For the past five years she has been teaching at St. George’s University in Grenada. “I was exposed to Third World small ruminants, a very different form of agriculture,” Lunn said. “They were happy for the knowledge.”

It was in Grenada that Lunn became captivated by the One Health Initiative, a movement to unite human and veterinary medicine. “We owe it to the world to share our knowledge,” she said. “This could be important in rural Alaska.”

While Lunn admits it’s going to be a challenge to serve the entire state, she plans to survey producers to see what their needs are and then tailor online webinars to meet those needs as best she can. She wants to have an easily accessible question and answer tool on the Extension website.

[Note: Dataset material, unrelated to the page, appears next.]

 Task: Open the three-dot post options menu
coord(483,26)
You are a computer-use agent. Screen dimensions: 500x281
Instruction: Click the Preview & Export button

Lunn wants to encourage Alaska youth to get involved in 4-H and FFA and will work closely with the state veterinarian to try to keep everyone informed on how to be productive and have a safe food supply.

“We’ve got a big challenge,” she said. “My to-do list gets bigger and bigger.”

In the veterinary medicine classroom, she has big plans also. She’s thrilled about the life-size simulated cow and horse the department will get. This way students will be able to examine the internal organs without using real animals. “The modern way is to train on simulators till students gain good skills,” she said.

Offering Alaska students the opportunity to study veterinary medicine in Fairbanks is a win-win in Lunn’s opinion. “To go in the lower 48 is expensive and they may not give the education needed for Alaska,” she said. “We’ll put an Alaska spin on it. Raising cattle in Alabama is very different from Alaska. And there are also sled dogs, reindeer and bison.”

Lunn believes the state doesn’t have enough large animal veterinarians to cover the farms dotted all over. “I hope to be a resource and work with veterinarians to get information out about herd health and offer continuing education for veterinarians,” she said.

Lunn is so fascinated with jersey cows she’d have one for a pet if she had the room. Meanwhile, she has three very spoiled cats.